(ASSIGNMENT):
Every line of the entries below from the one containing "Task: Click the document" to the one containing "You are a computer-use agent. The width", both ends included, must be written out exactly. No other line belongs in the answer.

(Collected data):
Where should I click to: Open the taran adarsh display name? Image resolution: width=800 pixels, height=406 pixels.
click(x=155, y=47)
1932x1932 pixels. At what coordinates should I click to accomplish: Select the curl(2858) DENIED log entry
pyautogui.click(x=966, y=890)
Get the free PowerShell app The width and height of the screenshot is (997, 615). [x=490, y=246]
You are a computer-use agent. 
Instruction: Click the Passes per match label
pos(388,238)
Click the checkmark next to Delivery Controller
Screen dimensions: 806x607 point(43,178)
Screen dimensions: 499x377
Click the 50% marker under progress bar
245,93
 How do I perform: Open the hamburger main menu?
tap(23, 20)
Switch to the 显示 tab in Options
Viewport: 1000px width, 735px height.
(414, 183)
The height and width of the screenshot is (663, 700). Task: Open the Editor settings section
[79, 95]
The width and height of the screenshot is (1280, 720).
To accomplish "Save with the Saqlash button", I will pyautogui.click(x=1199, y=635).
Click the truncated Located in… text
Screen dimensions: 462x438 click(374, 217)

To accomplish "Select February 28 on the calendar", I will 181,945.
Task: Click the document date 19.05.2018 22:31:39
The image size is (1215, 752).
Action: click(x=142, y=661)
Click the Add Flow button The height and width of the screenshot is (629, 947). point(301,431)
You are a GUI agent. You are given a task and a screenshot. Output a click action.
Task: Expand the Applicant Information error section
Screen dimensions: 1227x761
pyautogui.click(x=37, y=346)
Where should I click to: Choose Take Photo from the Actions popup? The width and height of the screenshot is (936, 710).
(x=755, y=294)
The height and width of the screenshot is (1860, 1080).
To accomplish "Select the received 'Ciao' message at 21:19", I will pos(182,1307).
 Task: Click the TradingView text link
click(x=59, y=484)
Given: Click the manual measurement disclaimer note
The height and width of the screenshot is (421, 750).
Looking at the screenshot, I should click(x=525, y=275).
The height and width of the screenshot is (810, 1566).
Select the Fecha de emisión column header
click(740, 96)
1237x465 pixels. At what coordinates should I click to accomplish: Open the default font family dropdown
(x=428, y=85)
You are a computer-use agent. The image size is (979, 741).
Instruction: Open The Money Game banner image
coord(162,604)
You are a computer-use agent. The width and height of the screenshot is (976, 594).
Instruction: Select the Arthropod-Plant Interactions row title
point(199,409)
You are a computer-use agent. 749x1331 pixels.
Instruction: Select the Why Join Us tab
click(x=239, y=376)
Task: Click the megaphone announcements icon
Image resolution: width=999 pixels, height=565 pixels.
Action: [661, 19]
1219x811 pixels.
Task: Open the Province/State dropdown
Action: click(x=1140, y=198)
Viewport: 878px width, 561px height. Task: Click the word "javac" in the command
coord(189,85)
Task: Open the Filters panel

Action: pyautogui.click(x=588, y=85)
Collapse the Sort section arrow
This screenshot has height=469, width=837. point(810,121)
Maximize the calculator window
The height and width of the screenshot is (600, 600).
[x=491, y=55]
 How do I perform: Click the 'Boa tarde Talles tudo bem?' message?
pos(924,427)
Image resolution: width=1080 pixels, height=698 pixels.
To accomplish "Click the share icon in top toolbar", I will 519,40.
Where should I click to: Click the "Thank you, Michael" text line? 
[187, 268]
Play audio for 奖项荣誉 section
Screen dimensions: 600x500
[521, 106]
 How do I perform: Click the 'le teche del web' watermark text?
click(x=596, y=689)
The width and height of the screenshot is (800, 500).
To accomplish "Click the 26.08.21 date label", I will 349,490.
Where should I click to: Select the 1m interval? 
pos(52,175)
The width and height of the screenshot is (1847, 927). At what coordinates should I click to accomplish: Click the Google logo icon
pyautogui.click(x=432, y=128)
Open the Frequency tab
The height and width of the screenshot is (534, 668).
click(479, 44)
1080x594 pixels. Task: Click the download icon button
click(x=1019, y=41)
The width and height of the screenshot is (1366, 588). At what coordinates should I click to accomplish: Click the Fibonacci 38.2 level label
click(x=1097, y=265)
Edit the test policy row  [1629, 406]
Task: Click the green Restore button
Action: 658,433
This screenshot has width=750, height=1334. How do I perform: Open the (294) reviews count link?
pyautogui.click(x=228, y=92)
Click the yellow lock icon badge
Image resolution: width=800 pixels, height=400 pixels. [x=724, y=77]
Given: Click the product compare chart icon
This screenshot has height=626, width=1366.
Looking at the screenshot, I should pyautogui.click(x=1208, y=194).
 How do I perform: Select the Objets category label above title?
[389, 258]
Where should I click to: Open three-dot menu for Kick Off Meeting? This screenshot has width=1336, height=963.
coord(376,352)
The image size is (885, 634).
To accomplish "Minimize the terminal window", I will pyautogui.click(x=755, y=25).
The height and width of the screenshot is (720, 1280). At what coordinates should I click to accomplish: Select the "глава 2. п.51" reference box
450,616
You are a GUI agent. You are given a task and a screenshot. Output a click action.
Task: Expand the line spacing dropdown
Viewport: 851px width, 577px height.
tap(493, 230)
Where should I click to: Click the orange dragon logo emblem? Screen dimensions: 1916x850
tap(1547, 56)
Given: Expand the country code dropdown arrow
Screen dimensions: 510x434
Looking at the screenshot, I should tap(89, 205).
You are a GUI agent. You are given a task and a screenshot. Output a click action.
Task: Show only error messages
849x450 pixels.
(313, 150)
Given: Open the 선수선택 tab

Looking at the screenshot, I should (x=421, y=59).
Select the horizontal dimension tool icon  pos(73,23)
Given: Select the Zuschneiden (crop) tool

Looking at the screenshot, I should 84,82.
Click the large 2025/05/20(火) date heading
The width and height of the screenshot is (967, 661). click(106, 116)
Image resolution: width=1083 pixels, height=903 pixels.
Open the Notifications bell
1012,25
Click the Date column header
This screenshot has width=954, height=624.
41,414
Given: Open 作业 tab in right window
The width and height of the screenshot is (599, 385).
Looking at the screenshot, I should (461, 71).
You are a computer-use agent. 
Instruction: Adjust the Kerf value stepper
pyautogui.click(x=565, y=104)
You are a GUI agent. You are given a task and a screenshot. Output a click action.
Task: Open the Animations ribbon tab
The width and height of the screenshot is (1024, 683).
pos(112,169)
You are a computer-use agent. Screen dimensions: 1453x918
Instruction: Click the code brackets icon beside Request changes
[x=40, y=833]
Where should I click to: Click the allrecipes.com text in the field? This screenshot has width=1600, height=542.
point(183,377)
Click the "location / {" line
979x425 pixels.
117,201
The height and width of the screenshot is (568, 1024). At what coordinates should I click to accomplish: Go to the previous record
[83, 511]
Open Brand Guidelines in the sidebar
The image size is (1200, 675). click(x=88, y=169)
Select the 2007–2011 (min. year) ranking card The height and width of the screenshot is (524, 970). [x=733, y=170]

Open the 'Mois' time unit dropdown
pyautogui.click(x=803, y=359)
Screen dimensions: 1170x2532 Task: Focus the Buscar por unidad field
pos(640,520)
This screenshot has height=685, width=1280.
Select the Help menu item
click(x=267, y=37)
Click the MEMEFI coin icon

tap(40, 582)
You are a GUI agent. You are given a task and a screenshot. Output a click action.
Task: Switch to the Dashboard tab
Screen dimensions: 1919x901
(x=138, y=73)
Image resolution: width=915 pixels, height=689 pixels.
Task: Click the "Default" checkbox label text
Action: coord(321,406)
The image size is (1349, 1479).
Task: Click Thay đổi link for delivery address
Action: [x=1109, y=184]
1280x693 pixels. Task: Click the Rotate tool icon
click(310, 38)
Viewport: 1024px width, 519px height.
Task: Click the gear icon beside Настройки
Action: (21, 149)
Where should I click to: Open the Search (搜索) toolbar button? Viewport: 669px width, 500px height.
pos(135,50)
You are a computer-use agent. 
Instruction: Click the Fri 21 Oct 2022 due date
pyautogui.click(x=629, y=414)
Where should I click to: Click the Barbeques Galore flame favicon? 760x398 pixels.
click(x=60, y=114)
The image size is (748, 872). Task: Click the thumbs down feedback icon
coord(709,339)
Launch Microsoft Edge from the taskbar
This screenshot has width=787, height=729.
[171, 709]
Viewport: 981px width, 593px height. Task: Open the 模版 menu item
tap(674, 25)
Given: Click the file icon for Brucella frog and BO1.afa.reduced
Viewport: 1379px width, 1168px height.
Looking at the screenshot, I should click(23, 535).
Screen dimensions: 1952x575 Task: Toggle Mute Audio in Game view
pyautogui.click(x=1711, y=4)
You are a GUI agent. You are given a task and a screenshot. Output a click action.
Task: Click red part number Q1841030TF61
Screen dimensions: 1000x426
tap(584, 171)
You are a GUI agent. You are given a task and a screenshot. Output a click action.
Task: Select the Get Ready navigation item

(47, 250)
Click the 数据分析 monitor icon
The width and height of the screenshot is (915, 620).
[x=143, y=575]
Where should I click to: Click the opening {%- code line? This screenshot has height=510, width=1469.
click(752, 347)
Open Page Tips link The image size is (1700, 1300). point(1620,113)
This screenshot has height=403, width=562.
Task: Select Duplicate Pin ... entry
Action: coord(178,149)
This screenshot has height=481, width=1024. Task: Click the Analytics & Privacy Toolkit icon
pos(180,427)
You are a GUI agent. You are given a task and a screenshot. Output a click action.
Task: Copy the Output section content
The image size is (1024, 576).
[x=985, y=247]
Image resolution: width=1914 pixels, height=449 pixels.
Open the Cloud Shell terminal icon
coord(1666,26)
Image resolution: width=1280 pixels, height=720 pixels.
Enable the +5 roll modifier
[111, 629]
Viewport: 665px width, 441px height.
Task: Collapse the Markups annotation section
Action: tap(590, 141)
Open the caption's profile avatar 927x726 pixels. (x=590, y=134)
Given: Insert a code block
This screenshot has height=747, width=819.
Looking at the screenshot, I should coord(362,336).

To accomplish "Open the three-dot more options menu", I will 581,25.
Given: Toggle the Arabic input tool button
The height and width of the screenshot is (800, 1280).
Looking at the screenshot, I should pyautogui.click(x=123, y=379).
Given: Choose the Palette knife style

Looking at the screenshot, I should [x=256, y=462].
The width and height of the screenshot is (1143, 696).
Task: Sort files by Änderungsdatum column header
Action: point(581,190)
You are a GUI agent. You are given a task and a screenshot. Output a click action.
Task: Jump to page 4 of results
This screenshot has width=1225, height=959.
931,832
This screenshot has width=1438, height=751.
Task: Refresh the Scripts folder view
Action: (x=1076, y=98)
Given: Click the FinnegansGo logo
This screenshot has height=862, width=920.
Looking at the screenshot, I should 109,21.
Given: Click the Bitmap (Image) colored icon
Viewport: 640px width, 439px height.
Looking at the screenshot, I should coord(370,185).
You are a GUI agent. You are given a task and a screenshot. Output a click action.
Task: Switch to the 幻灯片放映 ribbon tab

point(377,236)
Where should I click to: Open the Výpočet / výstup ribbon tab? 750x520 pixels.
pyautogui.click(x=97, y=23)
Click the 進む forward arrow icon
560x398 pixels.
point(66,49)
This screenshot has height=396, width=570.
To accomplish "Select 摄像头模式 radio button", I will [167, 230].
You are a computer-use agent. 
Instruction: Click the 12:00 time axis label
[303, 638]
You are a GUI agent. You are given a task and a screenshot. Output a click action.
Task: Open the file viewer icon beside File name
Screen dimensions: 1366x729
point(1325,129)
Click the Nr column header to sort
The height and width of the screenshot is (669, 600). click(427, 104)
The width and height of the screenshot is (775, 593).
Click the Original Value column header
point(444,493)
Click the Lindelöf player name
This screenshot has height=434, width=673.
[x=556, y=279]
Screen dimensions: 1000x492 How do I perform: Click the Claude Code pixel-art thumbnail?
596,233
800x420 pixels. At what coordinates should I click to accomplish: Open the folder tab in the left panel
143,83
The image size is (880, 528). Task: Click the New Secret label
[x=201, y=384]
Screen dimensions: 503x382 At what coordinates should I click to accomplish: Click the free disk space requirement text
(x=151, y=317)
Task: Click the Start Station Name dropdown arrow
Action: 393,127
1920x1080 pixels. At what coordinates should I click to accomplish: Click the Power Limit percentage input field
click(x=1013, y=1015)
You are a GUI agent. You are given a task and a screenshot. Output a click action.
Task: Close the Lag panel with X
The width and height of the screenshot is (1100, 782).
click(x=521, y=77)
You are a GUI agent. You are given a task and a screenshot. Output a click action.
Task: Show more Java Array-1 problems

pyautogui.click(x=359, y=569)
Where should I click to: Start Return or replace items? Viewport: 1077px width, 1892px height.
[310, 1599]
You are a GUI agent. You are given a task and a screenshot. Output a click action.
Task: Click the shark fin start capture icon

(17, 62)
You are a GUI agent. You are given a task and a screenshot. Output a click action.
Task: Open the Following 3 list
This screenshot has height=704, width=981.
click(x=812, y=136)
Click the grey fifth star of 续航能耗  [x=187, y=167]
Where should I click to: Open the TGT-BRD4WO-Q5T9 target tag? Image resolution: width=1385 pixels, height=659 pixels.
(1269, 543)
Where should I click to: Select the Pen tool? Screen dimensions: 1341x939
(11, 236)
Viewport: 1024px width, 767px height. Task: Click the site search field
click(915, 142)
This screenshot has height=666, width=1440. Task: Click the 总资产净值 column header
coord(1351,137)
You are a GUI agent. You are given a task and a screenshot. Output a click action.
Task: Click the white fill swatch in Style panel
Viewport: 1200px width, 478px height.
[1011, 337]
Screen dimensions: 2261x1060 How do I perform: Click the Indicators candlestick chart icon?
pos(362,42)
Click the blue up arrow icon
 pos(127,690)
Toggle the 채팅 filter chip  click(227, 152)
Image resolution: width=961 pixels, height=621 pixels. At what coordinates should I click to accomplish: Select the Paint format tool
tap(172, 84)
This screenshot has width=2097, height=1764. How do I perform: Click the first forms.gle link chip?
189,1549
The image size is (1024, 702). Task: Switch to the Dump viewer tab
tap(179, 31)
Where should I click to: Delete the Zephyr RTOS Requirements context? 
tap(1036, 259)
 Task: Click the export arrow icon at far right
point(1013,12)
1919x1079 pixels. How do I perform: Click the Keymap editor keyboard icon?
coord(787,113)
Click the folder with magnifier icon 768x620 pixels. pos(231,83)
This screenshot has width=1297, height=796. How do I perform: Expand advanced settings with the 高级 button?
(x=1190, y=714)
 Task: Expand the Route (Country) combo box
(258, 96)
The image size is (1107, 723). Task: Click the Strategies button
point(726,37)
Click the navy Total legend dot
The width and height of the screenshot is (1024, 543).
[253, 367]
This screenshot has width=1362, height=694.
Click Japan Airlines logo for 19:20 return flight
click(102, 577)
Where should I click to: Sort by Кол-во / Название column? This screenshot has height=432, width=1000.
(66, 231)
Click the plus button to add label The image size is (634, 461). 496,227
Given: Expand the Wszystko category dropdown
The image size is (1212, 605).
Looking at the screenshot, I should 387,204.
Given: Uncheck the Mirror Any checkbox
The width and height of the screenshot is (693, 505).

(SOLUTION TO THE PROBLEM):
Task: Click the document date 19.05.2018 22:31:39
The image size is (1215, 752).
Action: click(x=142, y=661)
Click the Add Flow button The height and width of the screenshot is (629, 947). point(301,431)
You are a GUI agent. You are given a task and a screenshot. Output a click action.
Task: Expand the Applicant Information error section
Screen dimensions: 1227x761
pyautogui.click(x=37, y=346)
Where should I click to: Choose Take Photo from the Actions popup? The width and height of the screenshot is (936, 710).
(x=755, y=294)
The height and width of the screenshot is (1860, 1080).
To accomplish "Select the received 'Ciao' message at 21:19", I will pos(182,1307).
 Task: Click the TradingView text link
click(x=59, y=484)
Given: Click the manual measurement disclaimer note
The height and width of the screenshot is (421, 750).
Looking at the screenshot, I should click(x=525, y=275).
The height and width of the screenshot is (810, 1566).
Select the Fecha de emisión column header
click(740, 96)
1237x465 pixels. At what coordinates should I click to accomplish: Open the default font family dropdown
(x=428, y=85)
You are a computer-use agent. The image size is (979, 741).
Instruction: Open The Money Game banner image
coord(162,604)
You are a computer-use agent. The width and height of the screenshot is (976, 594).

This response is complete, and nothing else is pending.